When a person had a particularly difficult trial to bear, the humble monk could distinguish her from the other visitors who were pressing at his door, and would say to her: "I know, I know." Too many people have testified to his astonishing knowledge of the details of their lives not to give credence to these statements: even before he was told who they were or why they had come, Seraphim would provide the exact answer to their question or difficulty. The purity of his soul meant that he clearly received divine advices for the salvation of sinful souls.
- Many sick people were cured of their illnesses through his intercession. The most astonishing healings were those of Mikhail Manturov and Nikolai Motovilov. Seraphim had a long conversation with Motovilov. This admirable exchange has been preserved and has become a reliable guide to help souls find a close path to union with God.
Our Lady's interventions were a regular feature of Seraphim's life. As proof of this, several trustworthy observers have written similar accounts, in which Our Lady is seen with her protégé Seraphim. For example, the faithful monk's ascetic zeal was such that he fell seriously ill (suffering from dropsy, he was in intense pain for three years), and the father abbot did not leave his bedside. Father Abbot testified that one day the Virgin came down to Seraphim's cell, accompanied by the holy apostles Peter and John. The Queen of Heaven spoke these strange words to them: "He is of our race." Holding her sceptre in her left hand, she placed her right hand on the sick man's forehead, and the sceptre came to touch Seraphim's right hip, even digging an indentation from which water flowed. To the astonishment of the Abbot, the humble servant of God was suddenly healed, but left with a deep scar that would testify, many years later, to the miracle that had really happened.

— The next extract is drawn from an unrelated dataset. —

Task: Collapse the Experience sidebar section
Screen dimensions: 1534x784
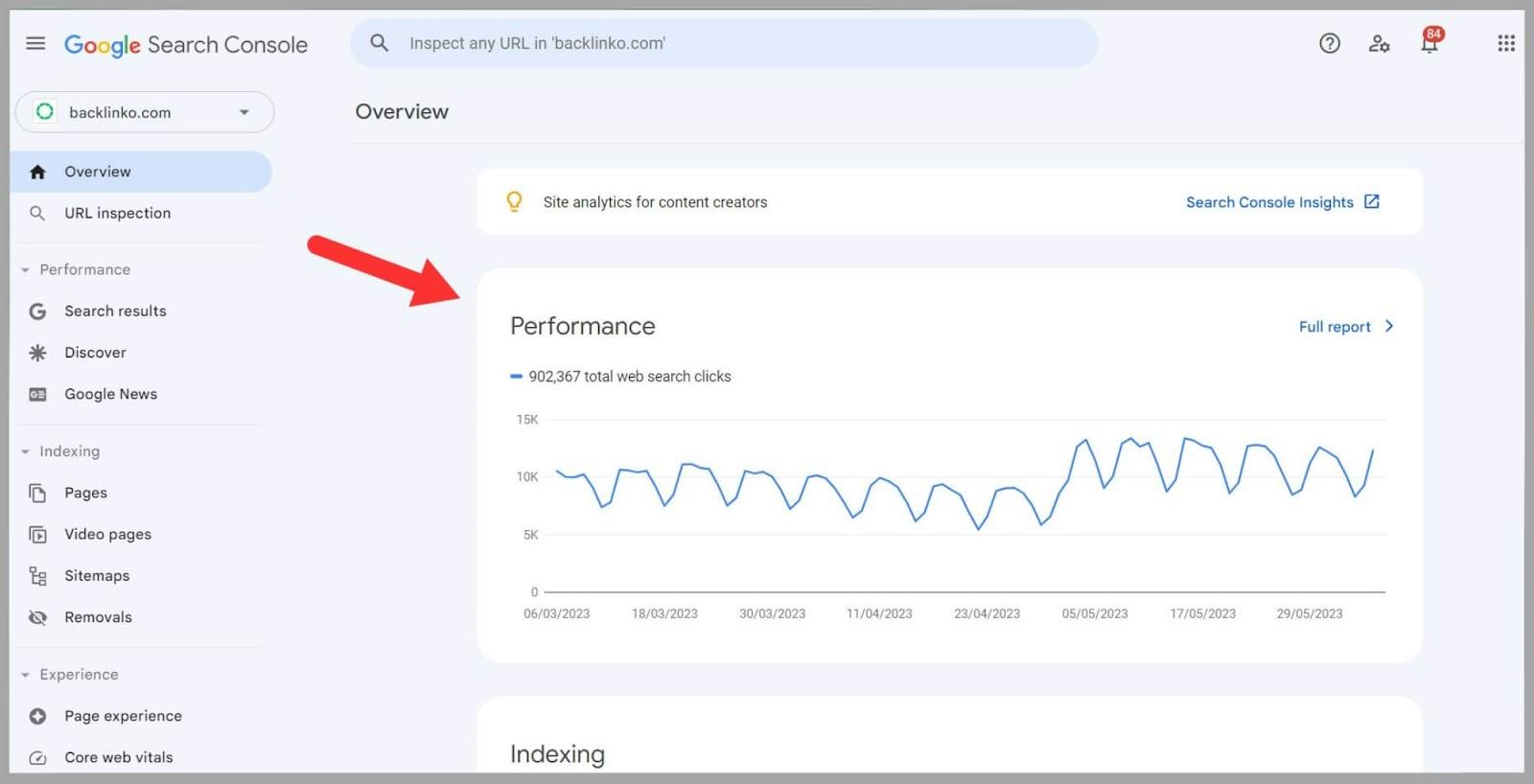Action: click(x=26, y=675)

Driven by a deep love for his people, Seraphim foresaw, decades in advance, the countless deaths that would follow the Russian Revolution, the Great Terror and Stalinism: "Life will be short then, the angels will barely have time to collect the souls."

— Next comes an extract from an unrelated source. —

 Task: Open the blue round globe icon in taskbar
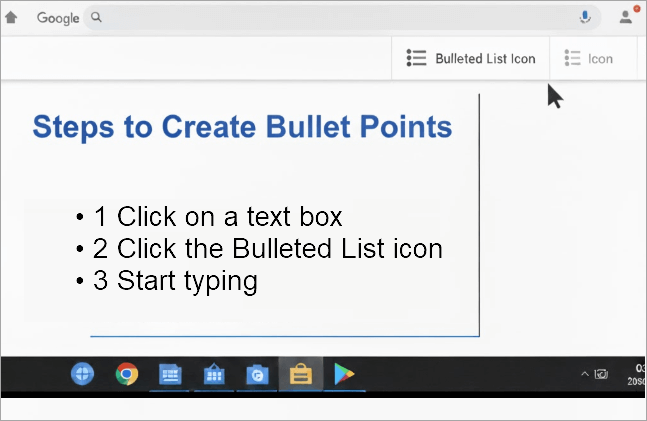coord(83,374)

- After his return to God, Seraphim was invoked en masse by the Russians. At his burial site, countless conversions and healings attest to the power God granted him to relieve the profound suffering of a people whose faith had been torn apart.
Summary:
Born Prokhor Moshnin on 19 July 1759, in Kursk (500 km south of Moscow), in the family of a wealthy eminent merchant, the boy was brought by his devout widowed mother. During his youth, a number of events showed that providence was paying special attention to him. At the age of seven, on his way to church with his mother, Agatha, he fell from the bell tower of church. But, curiously, Prokhor got up unharmed. At the age of ten, when he was struck by an illness, he told his mother that the Virgin had appeared to him in person to tell him that he would be cured. During a procession of the icon of Our Lady of Kursk, a violent storm prevented the celebrants from continuing with the ceremony. They took refuge in the courtyard of Prokhor's house, where his mother lowered the sick man, who was miraculously cured on the spot. One day, his mother heard a passer-by say to her: "Blessed are you for having a son who will be a powerful intercessor before the Holy Trinity, a man of prayer for the whole world".

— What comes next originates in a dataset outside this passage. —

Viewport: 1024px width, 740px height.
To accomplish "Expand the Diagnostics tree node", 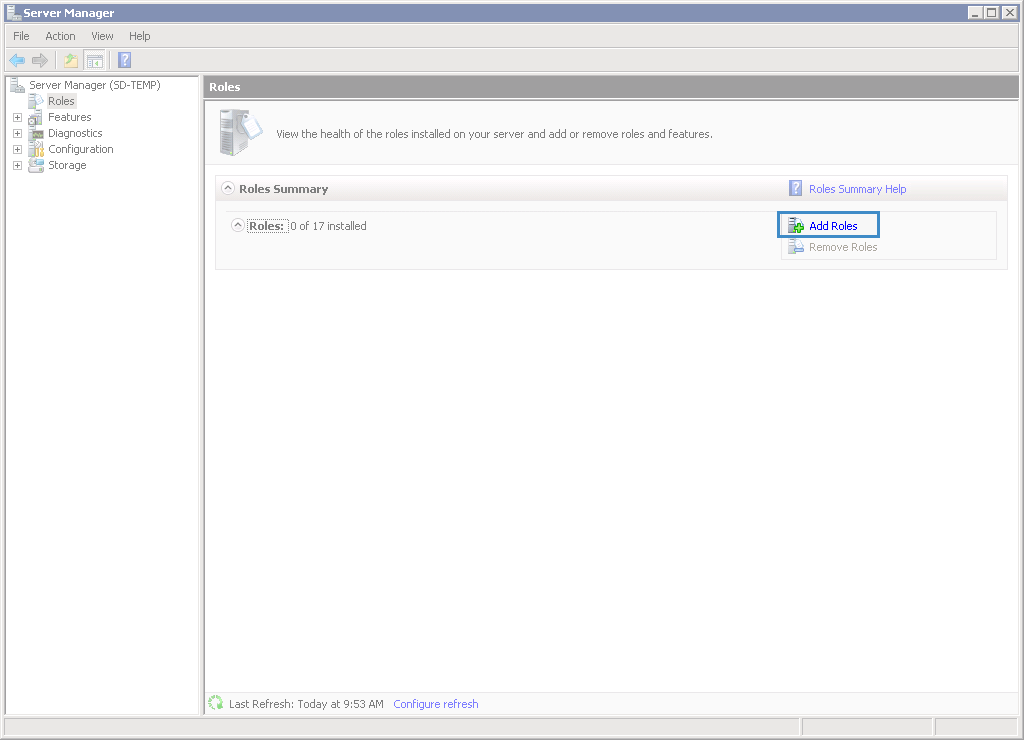I will pos(17,133).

With a few friends, Prokhor responded to an inner call to go on pilgrimage to Kiev to pray at the relics of the saints. At the age of eighteen, he went to see Starets Dositheus to ask for advice about which monnastery to enter, where he could give himself entirely to God. This spiritual master directed the young Prokhor towards the Sarov hermitage. He chose to renounce his family inheritance, gave generously to the poor and decided to leave his home town. Seized by the love of Christ, he took with him only a modest bag, a staff and his only treasure: a copper crucifix. He leaves, very moved to be leaving his mother, who had given him this crucifix and her blessing, knowing that he would never see her again in this life, and wore this crucifix over his clothes until his death.
With his friends, he walked six hundred kilometres to the forest of the Sarov monastery, where he was admitted. Struck by the clarity of his eyes, the abbot liked him immediately. Now called Brother Seraphim, meaning "the torch", he performed the tasks of the bursar's servant, the baker's assistant, the carpenter's assistant and the sacristan's assistant with gusto and cheerfulness, and fasted assiduously to overcome the desires of the flesh. Gifted in carpentry, which reminded him of the work of Christ, he fashioned wooden crosses that pilgrims gladly bought. Physically strong, he helped the monks to cut and float fir trees. Seraphim was convinced that physical work and study of the Holy Scriptures are especially effective in preserving purity. His mind was turned towards remembering God through the prayers of the Our Father and the Holy Name of Jesus, which he meditated on constantly. Seraphim loved to sing and was sensitive to beauty. He had an aversion to sadness and despair, and cheered his brothers with his joyful countenance. But for three years, he suffered from an illness, without any complaint from his brothers. He surrendered himself "to the only true physician of body and soul, our Lord Jesus Christ, and to his holy Mother", he said.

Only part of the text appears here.